Sondergericht Bremen

Das NS-Regime richtete im März 1933 im gesamten Reich Sondergerichte ein. Sie urteilten über gegen das Regime gerichtete Straftaten, die unterhalb der Straftatbestände des Hoch- und Landesverrats anzusiedeln waren, für die spezielle Senate der Oberlandesgerichte bzw. des Reichsgerichts sowie der Volksgerichtshof zuständig waren.
Die Zuständigkeit der Sondergerichte wurde laufend erweitert; nach dem Beginn des Krieges gehörten dazu z.B. das Hören ausländischer Radiosender, kritische Äußerungen gegen den Staat oder seine Führung („Heimtücke“), Straftaten unter Ausnutzung der Verdunkelungspflicht, Plünderungen nach Luftangriffen, Verstöße gegen die Lebensmittelrationierung, Diebstahl bei der Post und der Eisenbahn („Volksschädigung“) sowie der verbotene Umgang mit Zwangsarbeitern oder Kriegsgefangenen. Im Laufe der Zeit wurden zunehmend auch Todesurteile verhängt.

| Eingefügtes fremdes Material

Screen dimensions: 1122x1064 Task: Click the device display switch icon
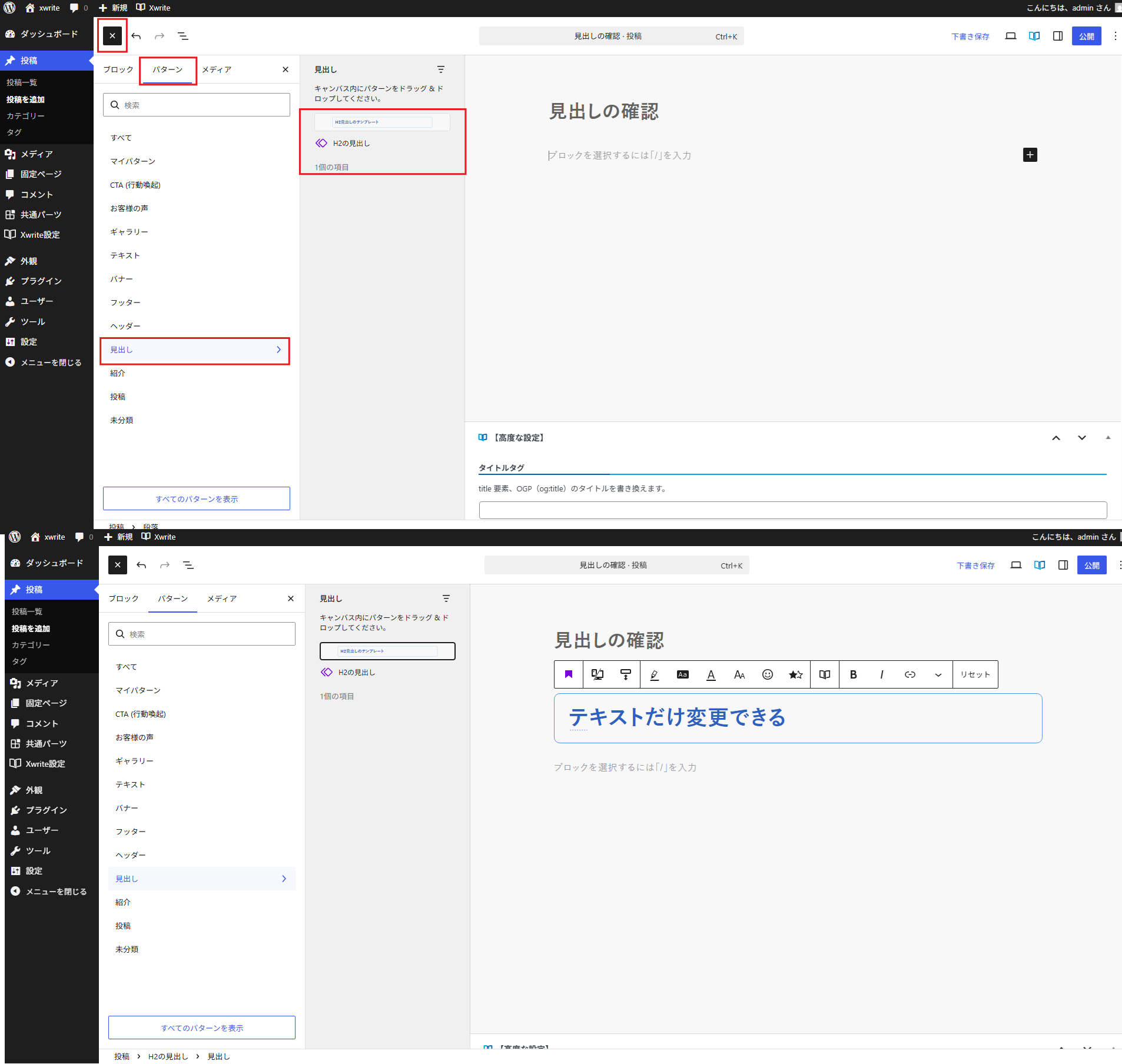pos(597,674)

Die Verschärfung der Strafen ergab sich in erster Linie nicht aus dem materiellen Strafrecht, sondern aus der gerichtlichen Spruchpraxis, die zum Teil unter massivem politischen Druck zustande kam. Die Zahl der von den Sondergerichten insgesamt verhängten Todesurteile wird auf 11.000 geschätzt. Für die Sondergerichte galten besondere Verfahrensregeln, die für die Vereinfachung und Beschleunigung des Verfahrens sorgten; insbesondere wurden Beweise nach freiem Ermessen des Gerichts erhoben, und dem Verurteilten standen gegen das Urteil keine Rechtsmittel zu.
Nachdem zunächst das Hanseatische Sondergericht in Hamburg auch für Bremen zuständig war, wurde am 15. März 1940 für Bremen ein eigener Sondergerichtsbezirk eingerichtet, der bis Kriegsende bestand. In diesem Zeitraum sprach das Sondergericht Bremen in 562 Fällen ein Urteil gegen 918 Personen. Darunter waren 49 Todesurteile, von denen 42 vollstreckt wurden. Bekanntes Beispiel für die Terrorjustiz des Sondergerichts Bremen ist das 1942 gegen den siebzehnjährigen polnischen Zwangsarbeiter Walerjan Wróbel (s.u. die Darstellung von Christoph U. Schminck-Gustavus) ergangene Todesurteil.
Die Nachkriegskarrieren der Richter und Staatsanwälte des Sondergerichts Bremen lassen sich der Dissertation von Gabriele Rohloff (s.u.) entnehmen.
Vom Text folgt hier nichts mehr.